-- Start of DATA ENTRIES --
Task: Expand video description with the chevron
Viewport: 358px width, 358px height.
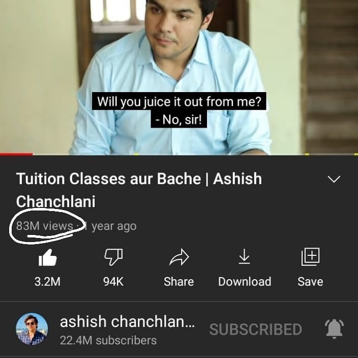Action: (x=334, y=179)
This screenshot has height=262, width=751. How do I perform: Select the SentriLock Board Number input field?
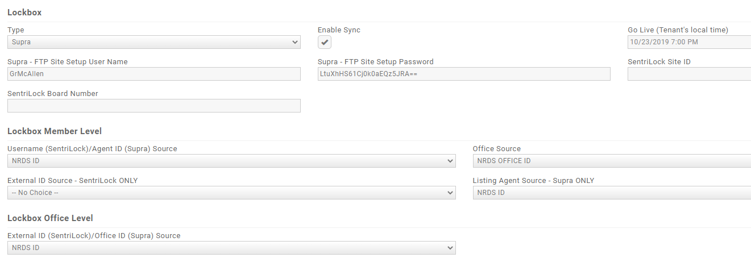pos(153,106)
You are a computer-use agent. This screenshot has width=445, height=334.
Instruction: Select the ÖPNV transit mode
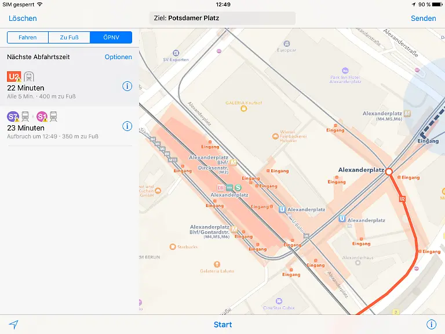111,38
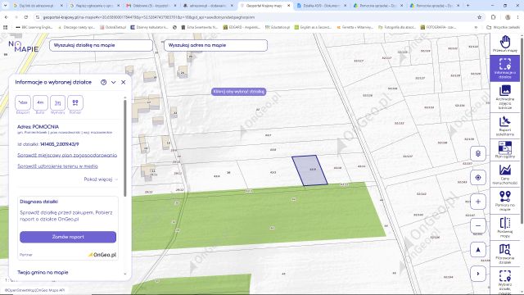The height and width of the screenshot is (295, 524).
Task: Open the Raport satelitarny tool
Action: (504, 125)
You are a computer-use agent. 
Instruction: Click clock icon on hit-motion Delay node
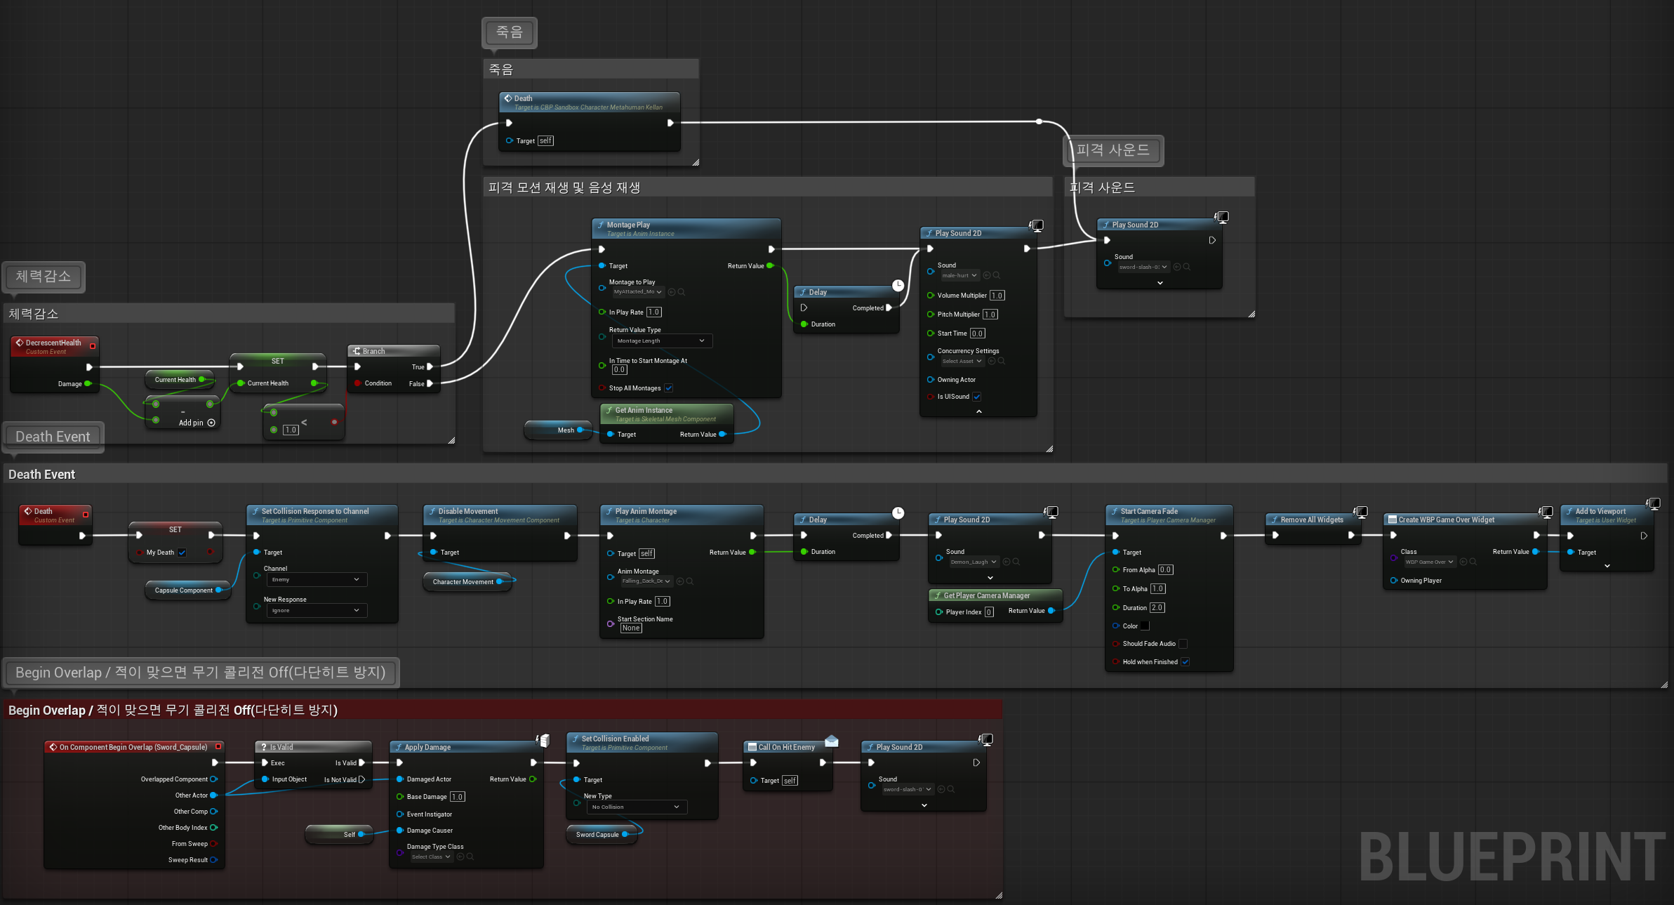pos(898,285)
-- End of DATA ENTRIES --
**GOAL**
Copy the material word for word from its first line through the line that contains "pos(153,106)". Leave the pictures out.

**ANSWER**
Task: Expand video description with the chevron
Viewport: 358px width, 358px height.
Action: (x=334, y=179)
This screenshot has height=262, width=751. How do I perform: Select the SentriLock Board Number input field?
pos(153,106)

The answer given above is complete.